======== Information ========

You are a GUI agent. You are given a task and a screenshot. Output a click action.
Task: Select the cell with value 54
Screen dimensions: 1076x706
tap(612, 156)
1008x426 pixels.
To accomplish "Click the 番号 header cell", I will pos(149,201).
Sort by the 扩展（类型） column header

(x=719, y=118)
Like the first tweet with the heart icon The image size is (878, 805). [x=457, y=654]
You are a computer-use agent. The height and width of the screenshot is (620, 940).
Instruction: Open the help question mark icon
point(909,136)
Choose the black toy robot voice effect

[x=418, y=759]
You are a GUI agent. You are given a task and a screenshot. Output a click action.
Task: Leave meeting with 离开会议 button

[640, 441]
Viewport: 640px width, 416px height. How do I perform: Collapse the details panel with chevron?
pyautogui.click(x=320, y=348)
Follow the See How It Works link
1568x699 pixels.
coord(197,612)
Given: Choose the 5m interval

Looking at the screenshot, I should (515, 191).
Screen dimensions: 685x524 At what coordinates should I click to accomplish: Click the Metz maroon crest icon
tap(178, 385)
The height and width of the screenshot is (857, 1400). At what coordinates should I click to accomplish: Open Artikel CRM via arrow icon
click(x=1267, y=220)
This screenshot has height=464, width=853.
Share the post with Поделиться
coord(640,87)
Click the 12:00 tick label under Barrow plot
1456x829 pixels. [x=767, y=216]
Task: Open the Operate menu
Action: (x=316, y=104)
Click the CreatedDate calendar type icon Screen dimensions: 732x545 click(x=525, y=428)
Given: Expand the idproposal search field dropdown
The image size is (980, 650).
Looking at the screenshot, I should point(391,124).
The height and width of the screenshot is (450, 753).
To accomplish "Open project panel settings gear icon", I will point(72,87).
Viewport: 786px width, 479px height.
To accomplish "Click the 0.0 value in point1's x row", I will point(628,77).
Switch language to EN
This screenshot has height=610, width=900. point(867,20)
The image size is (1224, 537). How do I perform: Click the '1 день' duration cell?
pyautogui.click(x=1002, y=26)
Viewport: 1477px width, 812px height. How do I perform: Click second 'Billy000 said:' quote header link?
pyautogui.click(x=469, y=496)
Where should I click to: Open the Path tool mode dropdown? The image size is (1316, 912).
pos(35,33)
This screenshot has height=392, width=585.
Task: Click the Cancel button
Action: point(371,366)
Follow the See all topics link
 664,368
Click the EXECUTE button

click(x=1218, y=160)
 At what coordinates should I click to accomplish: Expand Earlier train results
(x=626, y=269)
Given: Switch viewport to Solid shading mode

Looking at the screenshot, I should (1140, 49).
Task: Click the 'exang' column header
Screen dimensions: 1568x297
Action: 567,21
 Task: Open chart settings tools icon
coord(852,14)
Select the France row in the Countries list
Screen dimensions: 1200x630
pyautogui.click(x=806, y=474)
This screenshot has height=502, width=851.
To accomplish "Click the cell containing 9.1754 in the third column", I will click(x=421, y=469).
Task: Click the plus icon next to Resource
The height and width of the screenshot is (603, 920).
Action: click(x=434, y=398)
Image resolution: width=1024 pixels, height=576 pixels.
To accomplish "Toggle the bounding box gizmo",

========

- _Work required_
Return the entries above, every line intact.

- _Solved problem_
You are a GUI agent. You are given a task and a screenshot. Output a click action.
Task: Select the cell with value 54
Screen dimensions: 1076x706
tap(612, 156)
1008x426 pixels.
To accomplish "Click the 番号 header cell", I will pos(149,201).
Sort by the 扩展（类型） column header

(x=719, y=118)
Like the first tweet with the heart icon The image size is (878, 805). [x=457, y=654]
You are a computer-use agent. The height and width of the screenshot is (620, 940).
Instruction: Open the help question mark icon
point(909,136)
Choose the black toy robot voice effect

[x=418, y=759]
You are a GUI agent. You are given a task and a screenshot. Output a click action.
Task: Leave meeting with 离开会议 button

[640, 441]
Viewport: 640px width, 416px height. How do I perform: Collapse the details panel with chevron?
pyautogui.click(x=320, y=348)
Follow the See How It Works link
1568x699 pixels.
coord(197,612)
Given: Choose the 5m interval

Looking at the screenshot, I should (515, 191).
Screen dimensions: 685x524 At what coordinates should I click to accomplish: Click the Metz maroon crest icon
tap(178, 385)
The height and width of the screenshot is (857, 1400). At what coordinates should I click to accomplish: Open Artikel CRM via arrow icon
click(x=1267, y=220)
This screenshot has height=464, width=853.
Share the post with Поделиться
coord(640,87)
Click the 12:00 tick label under Barrow plot
1456x829 pixels. [x=767, y=216]
Task: Open the Operate menu
Action: (x=316, y=104)
Click the CreatedDate calendar type icon Screen dimensions: 732x545 click(x=525, y=428)
Given: Expand the idproposal search field dropdown
The image size is (980, 650).
Looking at the screenshot, I should point(391,124).
The height and width of the screenshot is (450, 753).
To accomplish "Open project panel settings gear icon", I will point(72,87).
Viewport: 786px width, 479px height.
To accomplish "Click the 0.0 value in point1's x row", I will point(628,77).
Switch language to EN
This screenshot has height=610, width=900. point(867,20)
The image size is (1224, 537). How do I perform: Click the '1 день' duration cell?
pyautogui.click(x=1002, y=26)
Viewport: 1477px width, 812px height. How do I perform: Click second 'Billy000 said:' quote header link?
pyautogui.click(x=469, y=496)
Where should I click to: Open the Path tool mode dropdown? The image size is (1316, 912).
pos(35,33)
This screenshot has height=392, width=585.
Task: Click the Cancel button
Action: point(371,366)
Follow the See all topics link
 664,368
Click the EXECUTE button

click(x=1218, y=160)
 At what coordinates should I click to accomplish: Expand Earlier train results
(x=626, y=269)
Given: Switch viewport to Solid shading mode

Looking at the screenshot, I should (1140, 49).
Task: Click the 'exang' column header
Screen dimensions: 1568x297
Action: 567,21
 Task: Open chart settings tools icon
coord(852,14)
Select the France row in the Countries list
Screen dimensions: 1200x630
pyautogui.click(x=806, y=474)
This screenshot has height=502, width=851.
To accomplish "Click the cell containing 9.1754 in the third column", I will click(x=421, y=469).
Task: Click the plus icon next to Resource
The height and width of the screenshot is (603, 920).
Action: click(x=434, y=398)
Image resolution: width=1024 pixels, height=576 pixels.
To accomplish "Toggle the bounding box gizmo",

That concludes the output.